# [REQUIRED ACTION]
Without altering a word, return the records below, but exclude the pictures.

(Stored data entries)
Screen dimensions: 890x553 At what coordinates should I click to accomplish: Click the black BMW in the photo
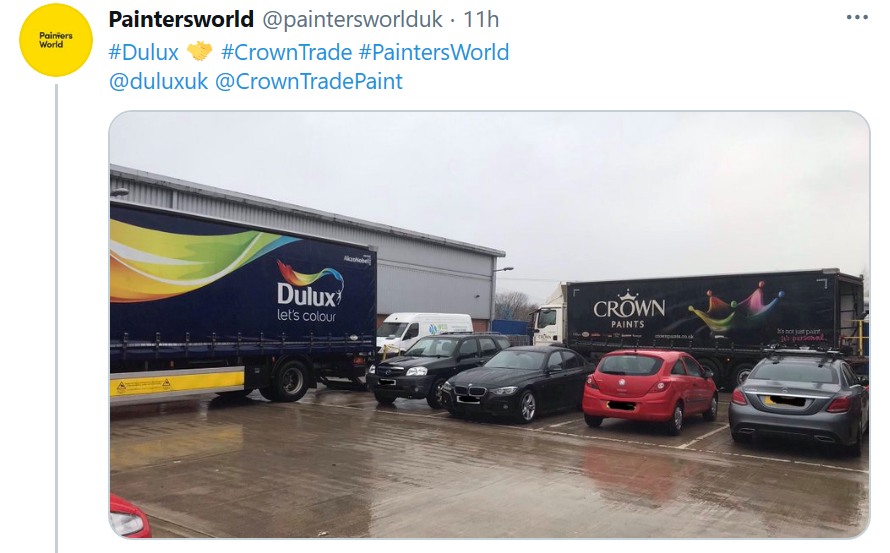[x=518, y=383]
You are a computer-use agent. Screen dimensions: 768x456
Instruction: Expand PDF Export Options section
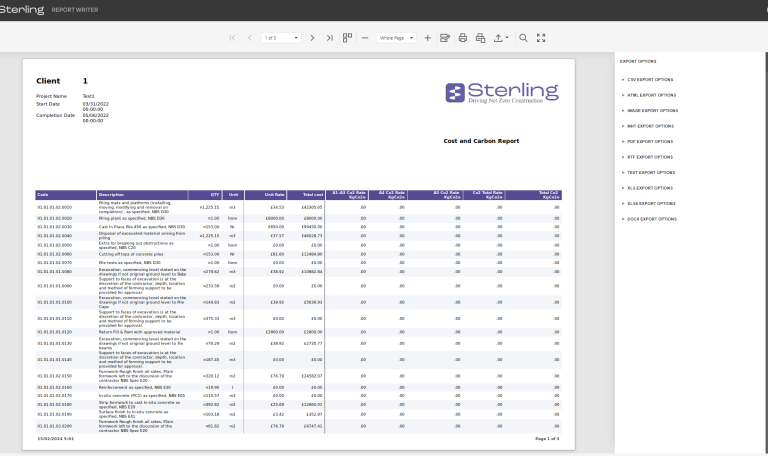(x=651, y=141)
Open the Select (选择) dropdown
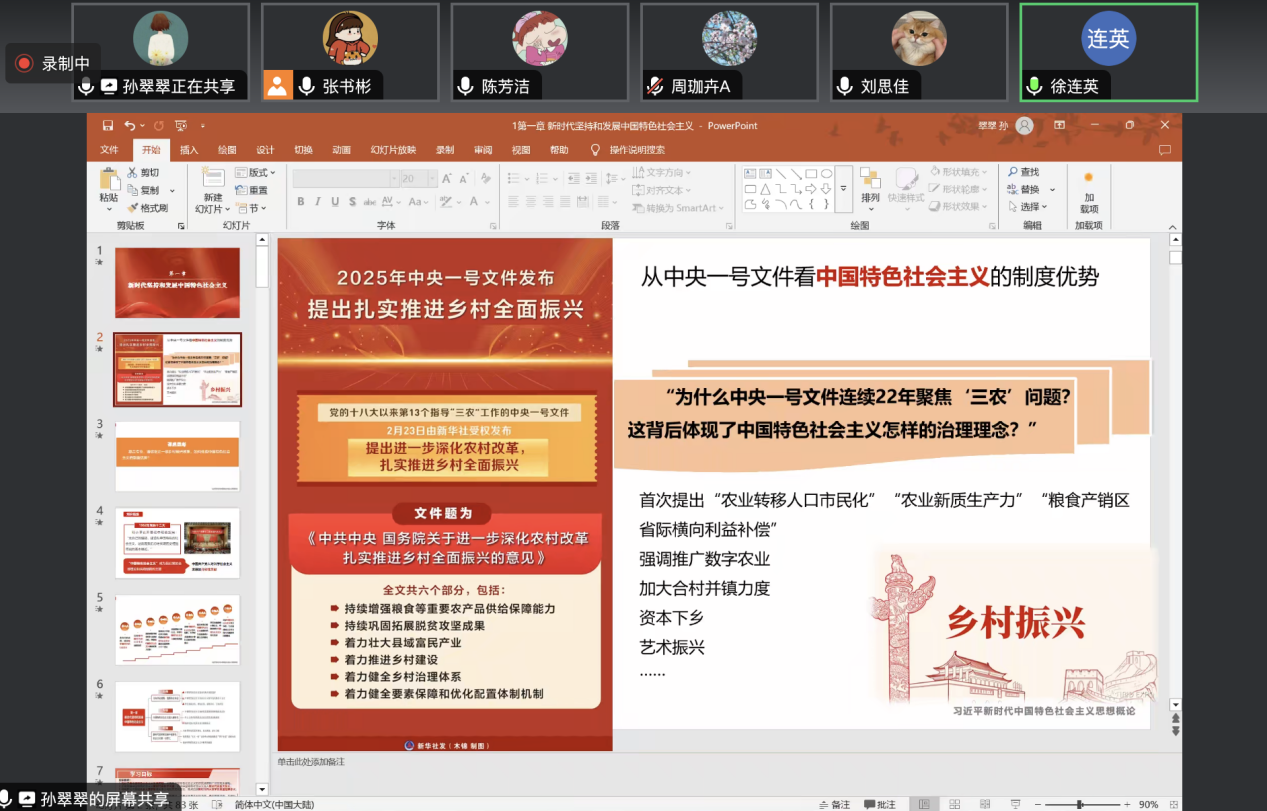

# [RESULT OF THIS EXERCISE]
Screen dimensions: 890x553 At what coordinates should I click to accomplish: Click the black BMW in the photo
[x=518, y=383]
You are a computer-use agent. Screen dimensions: 768x456
Instruction: Expand PDF Export Options section
(x=651, y=141)
Open the Select (选择) dropdown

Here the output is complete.